• **Your objective**: Write the data out again in full, with no departure from the original.

*** Begin section ***

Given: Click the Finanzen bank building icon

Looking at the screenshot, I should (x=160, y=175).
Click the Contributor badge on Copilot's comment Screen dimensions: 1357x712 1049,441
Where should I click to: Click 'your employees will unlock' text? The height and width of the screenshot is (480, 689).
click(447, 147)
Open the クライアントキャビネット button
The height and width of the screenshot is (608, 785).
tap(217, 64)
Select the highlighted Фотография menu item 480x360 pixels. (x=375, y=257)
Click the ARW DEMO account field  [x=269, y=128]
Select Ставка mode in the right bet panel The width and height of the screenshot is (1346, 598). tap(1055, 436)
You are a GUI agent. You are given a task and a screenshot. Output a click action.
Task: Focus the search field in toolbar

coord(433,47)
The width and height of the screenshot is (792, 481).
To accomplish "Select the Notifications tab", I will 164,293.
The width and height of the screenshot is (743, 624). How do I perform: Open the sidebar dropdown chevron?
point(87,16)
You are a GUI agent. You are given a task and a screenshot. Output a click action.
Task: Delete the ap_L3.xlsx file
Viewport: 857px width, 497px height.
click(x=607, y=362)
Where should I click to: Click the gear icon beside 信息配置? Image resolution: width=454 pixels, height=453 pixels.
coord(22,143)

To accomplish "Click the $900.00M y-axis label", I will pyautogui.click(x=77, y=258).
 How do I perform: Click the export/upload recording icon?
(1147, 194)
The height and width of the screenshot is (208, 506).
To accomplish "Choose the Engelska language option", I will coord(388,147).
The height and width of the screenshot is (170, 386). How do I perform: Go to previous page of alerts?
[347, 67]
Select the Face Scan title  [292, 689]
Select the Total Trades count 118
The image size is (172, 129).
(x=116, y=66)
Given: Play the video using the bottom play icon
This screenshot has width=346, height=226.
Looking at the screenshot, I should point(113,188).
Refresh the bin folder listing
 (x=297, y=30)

*** End section ***

• **Answer space**:
Given: Click the Finanzen bank building icon

Looking at the screenshot, I should (x=160, y=175).
Click the Contributor badge on Copilot's comment Screen dimensions: 1357x712 1049,441
Where should I click to: Click 'your employees will unlock' text? The height and width of the screenshot is (480, 689).
click(447, 147)
Open the クライアントキャビネット button
The height and width of the screenshot is (608, 785).
tap(217, 64)
Select the highlighted Фотография menu item 480x360 pixels. (x=375, y=257)
Click the ARW DEMO account field  [x=269, y=128]
Select Ставка mode in the right bet panel The width and height of the screenshot is (1346, 598). tap(1055, 436)
You are a GUI agent. You are given a task and a screenshot. Output a click action.
Task: Focus the search field in toolbar

coord(433,47)
The width and height of the screenshot is (792, 481).
To accomplish "Select the Notifications tab", I will 164,293.
The width and height of the screenshot is (743, 624). How do I perform: Open the sidebar dropdown chevron?
point(87,16)
You are a GUI agent. You are given a task and a screenshot. Output a click action.
Task: Delete the ap_L3.xlsx file
Viewport: 857px width, 497px height.
click(x=607, y=362)
Where should I click to: Click the gear icon beside 信息配置? Image resolution: width=454 pixels, height=453 pixels.
coord(22,143)

To accomplish "Click the $900.00M y-axis label", I will pyautogui.click(x=77, y=258).
 How do I perform: Click the export/upload recording icon?
(1147, 194)
The height and width of the screenshot is (208, 506).
To accomplish "Choose the Engelska language option", I will coord(388,147).
The height and width of the screenshot is (170, 386). How do I perform: Go to previous page of alerts?
[347, 67]
Select the Face Scan title  [292, 689]
Select the Total Trades count 118
The image size is (172, 129).
(x=116, y=66)
Given: Play the video using the bottom play icon
This screenshot has width=346, height=226.
Looking at the screenshot, I should point(113,188).
Refresh the bin folder listing
 (x=297, y=30)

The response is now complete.